CaterpillarGirl CaterpillarGirl 9 years
Is everybody "picturing" Scarlett as Mary and Eric as Henry and natalie as Anne?
aembry396 aembry396 9 years
***I also found it funny that in the beginning of the book, I kept thinking "oh is Mary going to attract the King, but wait Anne is the one that is beheaded, right? Oh I don't want Mary to get I shouldn't root for the Mary to get the king." so conflicted.
aembry396 aembry396 9 years
I also think that Mary is a better narrator than Anne for 2 reasons: 1.) she can tell about the fall out and aftermath of Anne's death 2.) Mary is naturally more introspective and analytical. Anne is more cunning and selfish. Mary is also driven by two things that is easily relatable: duty and love. She (and George and sometimes Anne) loves her family but understands her duty to the family. And it is a constant battle which to follow love or duty. I think this also makes her a better narrator. A lot of Phillipa Gregory books are about the power of women vs. power of men. I think it is interesting that many modern woman still utilize that power of sex, seduction, and sublte manipulation because it seems one of the natural tools at a woman's disposal.

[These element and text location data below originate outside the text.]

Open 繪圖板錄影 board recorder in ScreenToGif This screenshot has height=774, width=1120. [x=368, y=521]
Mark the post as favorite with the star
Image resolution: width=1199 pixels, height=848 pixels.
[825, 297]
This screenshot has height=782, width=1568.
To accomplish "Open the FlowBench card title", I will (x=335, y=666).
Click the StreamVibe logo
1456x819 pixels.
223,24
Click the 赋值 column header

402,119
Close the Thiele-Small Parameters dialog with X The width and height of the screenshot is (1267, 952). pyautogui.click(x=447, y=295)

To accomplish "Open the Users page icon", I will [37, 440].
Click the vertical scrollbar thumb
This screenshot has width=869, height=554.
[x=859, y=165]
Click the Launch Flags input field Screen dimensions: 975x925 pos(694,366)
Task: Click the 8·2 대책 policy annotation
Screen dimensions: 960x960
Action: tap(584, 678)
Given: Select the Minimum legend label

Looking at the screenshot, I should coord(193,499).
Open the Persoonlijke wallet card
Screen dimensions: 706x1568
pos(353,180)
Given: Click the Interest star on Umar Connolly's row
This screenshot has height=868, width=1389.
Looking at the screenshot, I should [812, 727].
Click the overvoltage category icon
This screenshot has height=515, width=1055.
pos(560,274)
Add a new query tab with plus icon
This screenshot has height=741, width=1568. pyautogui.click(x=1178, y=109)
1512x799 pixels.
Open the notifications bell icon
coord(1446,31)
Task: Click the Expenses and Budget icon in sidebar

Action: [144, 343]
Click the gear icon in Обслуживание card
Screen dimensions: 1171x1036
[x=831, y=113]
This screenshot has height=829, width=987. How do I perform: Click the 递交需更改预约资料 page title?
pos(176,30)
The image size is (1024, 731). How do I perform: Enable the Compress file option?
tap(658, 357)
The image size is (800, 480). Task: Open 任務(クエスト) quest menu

It is not PC, but it is there throughout history.
JCP0240 JCP0240 9 years
I am loving the book so far! Mary as everyone has said seems to be the better of the two sisters, and cares about her emotions and love. She often battles with her family, wanting to do "the right thing", but usually doing what her family insists. Anne is very different from Mary,she, like the rest of the Boleyn family, is a master manipulator. Obviously the way the women are treated in the book is horrible, but that is how it was back then. The women have power but only to a certain degree, they can't make any important decisions or choices, that is up to the men. Then again not all men have a lot of power either, Mary's husband had no choice but to let Mary pack her things to live in the castle and become Henry's lover. I am loving the book so far and can't put it down! i'm about half way through!